Summary: Background: Highly pathogenic respiratory RNA viruses such as SARS-CoV-2 and its associated syndrome COVID-19 pose a tremendous threat to the global public health. Innate immune responses to SARS-CoV-2 depend mainly upon the NF-κB-mediated inflammation. Identifying unknown host factors driving the NF-κB activation and inflammation is crucial for the development of immune intervention strategies. Methods: Published single-cell RNA sequencing (scRNA-seq) data was used to analyze the differential transcriptome profiles of bronchoalveolar lavage (BAL) cells between healthy individuals (n = 27) and patients with severe COVID-19 (n = 21), as well as the differential transcriptome profiles of peripheral blood mononuclear cells (PBMCs) between healthy individuals (n = 22) and severely ill patients with COVID-19 (n = 45) or influenza (n = 16). Loss-of-function and gain-of-function assays were performed in diverse viruses-infected cells and male mice models to identify the role of TOMM34 in antiviral innate immunity. Findings: TOMM34, together with a list of genes encoding pro-inflammatory cytokines and antiviral immune proteins, was transcriptionally upregulated in circulating monocytes, lung epithelium and innate immune cells from individuals with severe COVID-19 or influenza.

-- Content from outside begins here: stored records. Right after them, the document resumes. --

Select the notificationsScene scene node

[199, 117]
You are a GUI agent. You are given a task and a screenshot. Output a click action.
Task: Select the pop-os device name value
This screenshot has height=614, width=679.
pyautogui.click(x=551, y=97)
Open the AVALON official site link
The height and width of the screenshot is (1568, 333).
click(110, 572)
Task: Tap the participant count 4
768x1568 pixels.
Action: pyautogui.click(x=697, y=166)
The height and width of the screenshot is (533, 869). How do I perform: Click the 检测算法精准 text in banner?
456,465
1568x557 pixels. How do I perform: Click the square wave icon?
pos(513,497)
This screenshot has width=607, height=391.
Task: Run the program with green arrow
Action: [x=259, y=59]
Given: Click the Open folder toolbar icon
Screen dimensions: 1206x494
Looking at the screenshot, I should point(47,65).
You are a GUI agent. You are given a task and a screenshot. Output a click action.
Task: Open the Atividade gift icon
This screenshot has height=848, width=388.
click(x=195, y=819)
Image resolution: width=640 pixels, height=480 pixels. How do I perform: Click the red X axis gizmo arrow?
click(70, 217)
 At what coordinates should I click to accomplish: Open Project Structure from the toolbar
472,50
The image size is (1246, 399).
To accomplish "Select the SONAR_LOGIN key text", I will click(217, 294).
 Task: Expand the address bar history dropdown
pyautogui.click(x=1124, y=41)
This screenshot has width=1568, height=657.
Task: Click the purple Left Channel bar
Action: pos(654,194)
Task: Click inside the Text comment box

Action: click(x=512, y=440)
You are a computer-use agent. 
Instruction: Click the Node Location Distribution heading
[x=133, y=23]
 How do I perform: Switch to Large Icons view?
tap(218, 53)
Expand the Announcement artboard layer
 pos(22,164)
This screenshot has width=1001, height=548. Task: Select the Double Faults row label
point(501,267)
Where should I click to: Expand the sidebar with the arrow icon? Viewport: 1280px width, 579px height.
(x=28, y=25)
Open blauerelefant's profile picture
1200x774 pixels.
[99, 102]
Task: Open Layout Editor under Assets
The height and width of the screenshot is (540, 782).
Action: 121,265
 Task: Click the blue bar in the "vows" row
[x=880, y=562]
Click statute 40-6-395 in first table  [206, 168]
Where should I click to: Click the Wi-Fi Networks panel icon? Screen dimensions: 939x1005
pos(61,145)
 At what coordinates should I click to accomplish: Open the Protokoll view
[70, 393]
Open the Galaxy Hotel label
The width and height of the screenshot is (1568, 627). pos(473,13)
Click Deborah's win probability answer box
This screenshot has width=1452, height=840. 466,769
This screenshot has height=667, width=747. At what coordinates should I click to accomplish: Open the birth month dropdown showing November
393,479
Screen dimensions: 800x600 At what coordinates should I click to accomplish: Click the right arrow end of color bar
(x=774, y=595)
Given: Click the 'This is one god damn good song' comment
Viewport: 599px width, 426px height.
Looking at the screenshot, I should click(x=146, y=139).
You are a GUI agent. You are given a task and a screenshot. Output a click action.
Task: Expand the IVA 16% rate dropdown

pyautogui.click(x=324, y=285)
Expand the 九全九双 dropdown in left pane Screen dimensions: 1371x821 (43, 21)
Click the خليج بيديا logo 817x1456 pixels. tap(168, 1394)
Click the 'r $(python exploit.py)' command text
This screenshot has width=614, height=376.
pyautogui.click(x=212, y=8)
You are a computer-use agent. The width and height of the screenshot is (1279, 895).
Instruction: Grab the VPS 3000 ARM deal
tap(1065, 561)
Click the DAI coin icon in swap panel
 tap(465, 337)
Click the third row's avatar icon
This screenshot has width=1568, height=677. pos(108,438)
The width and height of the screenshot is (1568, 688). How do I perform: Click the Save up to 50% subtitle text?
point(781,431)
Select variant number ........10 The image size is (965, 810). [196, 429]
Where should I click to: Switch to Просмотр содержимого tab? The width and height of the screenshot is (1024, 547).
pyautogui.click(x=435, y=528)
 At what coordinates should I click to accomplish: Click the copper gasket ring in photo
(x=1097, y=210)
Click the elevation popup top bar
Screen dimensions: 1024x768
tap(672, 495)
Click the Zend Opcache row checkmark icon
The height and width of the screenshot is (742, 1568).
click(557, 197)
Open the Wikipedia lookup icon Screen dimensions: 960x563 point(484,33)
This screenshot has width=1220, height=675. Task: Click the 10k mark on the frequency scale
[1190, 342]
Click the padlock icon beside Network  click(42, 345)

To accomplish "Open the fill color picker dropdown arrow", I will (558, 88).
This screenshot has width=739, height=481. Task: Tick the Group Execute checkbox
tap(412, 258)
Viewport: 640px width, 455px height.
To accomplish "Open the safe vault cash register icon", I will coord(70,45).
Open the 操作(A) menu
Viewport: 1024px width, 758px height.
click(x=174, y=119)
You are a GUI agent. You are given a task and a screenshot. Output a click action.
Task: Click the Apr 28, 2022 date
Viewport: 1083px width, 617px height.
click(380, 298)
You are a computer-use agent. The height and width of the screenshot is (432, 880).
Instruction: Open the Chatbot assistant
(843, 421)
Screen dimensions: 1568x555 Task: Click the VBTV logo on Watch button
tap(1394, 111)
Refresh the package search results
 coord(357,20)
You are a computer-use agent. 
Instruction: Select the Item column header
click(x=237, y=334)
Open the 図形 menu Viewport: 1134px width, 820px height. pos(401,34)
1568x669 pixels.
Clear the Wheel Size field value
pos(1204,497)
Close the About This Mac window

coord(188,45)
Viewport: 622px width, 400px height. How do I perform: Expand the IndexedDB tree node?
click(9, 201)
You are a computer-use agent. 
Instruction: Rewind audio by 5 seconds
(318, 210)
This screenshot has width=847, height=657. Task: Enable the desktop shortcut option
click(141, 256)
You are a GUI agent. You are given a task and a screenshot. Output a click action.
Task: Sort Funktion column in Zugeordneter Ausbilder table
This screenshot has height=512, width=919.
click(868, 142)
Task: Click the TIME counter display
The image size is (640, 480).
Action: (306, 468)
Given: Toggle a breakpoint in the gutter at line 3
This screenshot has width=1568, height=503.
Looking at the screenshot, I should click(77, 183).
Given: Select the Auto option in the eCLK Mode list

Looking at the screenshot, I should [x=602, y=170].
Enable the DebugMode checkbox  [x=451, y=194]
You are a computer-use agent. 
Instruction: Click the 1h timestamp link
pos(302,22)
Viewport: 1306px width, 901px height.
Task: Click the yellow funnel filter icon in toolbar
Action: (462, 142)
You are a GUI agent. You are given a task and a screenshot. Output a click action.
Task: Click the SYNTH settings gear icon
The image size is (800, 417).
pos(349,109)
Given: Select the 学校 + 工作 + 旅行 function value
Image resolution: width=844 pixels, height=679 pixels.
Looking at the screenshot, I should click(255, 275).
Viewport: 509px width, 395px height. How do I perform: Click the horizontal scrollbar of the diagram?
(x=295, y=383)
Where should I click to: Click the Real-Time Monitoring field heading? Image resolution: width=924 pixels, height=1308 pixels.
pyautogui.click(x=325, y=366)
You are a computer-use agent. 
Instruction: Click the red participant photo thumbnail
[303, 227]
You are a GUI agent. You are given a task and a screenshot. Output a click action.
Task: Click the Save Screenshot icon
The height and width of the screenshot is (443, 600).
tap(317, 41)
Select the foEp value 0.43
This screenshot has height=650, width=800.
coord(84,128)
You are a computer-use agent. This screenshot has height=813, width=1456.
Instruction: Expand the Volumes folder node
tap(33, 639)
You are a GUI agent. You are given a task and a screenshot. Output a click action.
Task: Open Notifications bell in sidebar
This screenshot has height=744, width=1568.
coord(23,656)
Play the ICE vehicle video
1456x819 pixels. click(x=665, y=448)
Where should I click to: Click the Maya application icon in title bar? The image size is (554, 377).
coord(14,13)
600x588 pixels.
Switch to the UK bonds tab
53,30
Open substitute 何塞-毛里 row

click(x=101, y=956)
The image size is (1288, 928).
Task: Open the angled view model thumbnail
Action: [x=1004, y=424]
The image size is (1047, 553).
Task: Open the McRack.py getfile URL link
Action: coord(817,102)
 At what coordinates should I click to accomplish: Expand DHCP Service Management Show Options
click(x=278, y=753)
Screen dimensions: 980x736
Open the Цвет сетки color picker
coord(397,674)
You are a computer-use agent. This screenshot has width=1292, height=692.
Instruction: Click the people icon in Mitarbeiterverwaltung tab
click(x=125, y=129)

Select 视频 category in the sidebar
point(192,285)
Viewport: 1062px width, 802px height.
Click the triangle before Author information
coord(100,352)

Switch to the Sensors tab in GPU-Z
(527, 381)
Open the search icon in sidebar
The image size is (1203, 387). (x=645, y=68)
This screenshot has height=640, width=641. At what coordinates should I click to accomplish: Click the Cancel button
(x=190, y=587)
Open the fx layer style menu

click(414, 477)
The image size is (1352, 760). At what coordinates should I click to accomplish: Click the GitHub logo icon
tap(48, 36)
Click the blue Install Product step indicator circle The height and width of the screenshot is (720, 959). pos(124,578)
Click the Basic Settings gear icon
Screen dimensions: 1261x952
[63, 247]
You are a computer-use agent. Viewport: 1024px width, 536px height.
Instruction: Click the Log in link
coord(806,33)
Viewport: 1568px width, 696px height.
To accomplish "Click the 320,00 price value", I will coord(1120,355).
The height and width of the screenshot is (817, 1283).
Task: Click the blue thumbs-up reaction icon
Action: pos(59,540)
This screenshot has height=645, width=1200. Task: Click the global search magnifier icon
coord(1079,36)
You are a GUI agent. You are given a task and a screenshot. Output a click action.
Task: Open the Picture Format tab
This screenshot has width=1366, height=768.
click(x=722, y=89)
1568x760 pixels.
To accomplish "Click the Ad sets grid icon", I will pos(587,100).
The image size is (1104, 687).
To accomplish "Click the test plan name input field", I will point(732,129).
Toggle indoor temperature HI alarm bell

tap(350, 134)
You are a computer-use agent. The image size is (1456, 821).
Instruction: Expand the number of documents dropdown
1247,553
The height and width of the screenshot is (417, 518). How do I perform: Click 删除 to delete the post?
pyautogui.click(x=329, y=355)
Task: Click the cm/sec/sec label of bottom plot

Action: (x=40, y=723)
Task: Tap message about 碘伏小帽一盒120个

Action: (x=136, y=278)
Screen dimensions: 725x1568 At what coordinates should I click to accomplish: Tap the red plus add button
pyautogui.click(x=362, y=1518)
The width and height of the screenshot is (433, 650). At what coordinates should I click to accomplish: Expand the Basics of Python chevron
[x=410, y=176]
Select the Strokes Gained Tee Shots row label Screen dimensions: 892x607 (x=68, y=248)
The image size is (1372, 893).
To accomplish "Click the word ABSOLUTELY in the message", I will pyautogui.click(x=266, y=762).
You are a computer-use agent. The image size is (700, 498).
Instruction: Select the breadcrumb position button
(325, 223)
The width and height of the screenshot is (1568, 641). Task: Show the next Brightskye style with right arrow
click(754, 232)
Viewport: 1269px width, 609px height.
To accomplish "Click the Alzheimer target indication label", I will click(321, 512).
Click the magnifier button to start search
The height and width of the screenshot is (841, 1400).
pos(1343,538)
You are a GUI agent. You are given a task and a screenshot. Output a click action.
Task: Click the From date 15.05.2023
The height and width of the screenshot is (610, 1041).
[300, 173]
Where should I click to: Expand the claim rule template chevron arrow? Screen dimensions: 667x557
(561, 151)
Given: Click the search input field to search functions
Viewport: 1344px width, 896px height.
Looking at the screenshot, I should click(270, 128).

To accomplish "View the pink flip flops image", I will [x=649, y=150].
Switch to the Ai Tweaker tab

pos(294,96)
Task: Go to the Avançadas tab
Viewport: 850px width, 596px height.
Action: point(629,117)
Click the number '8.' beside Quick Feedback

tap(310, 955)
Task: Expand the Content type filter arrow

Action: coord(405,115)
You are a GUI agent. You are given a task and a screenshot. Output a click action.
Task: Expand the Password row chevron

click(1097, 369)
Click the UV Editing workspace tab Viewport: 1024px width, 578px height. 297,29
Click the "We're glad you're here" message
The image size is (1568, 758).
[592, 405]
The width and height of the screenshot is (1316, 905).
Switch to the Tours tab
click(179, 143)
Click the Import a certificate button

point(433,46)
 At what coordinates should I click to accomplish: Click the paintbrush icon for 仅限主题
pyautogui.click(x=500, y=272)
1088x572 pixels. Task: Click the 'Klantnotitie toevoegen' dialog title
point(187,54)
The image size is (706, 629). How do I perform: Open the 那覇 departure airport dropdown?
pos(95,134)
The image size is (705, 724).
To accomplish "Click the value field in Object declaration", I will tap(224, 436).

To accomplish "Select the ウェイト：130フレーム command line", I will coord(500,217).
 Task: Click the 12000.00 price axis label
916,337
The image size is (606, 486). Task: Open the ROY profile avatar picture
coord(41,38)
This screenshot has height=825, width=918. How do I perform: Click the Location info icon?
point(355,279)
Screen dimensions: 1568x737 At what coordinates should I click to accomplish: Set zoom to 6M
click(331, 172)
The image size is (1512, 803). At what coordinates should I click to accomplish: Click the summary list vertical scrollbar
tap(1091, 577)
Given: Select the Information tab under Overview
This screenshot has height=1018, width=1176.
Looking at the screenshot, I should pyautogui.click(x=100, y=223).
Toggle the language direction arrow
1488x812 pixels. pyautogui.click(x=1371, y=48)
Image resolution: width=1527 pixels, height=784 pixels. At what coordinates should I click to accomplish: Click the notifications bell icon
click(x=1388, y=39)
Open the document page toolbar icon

Deficiency of TOMM34/Tomm34 significantly impaired the type I interferon responses and NF-κB-mediated inflammation in various human/murine cell lines, murine bone marrow-derived macrophages (BMDMs) and in vivo. Mechanistically, TOMM34 recruits TRAF6 to facilitate the K63-linked polyubiquitination of NEMO upon viral infection, thus promoting the downstream NF-κB activation. Interpretation: In this study, viral induction of TOMM34 is positively correlated with the hyperinflammation in severely ill patients with COVID-19 and influenza. Our findings also highlight the physiological role of TOMM34 in the innate antiviral signallings. Funding: A full list of funding sources can be found in the acknowledgements section.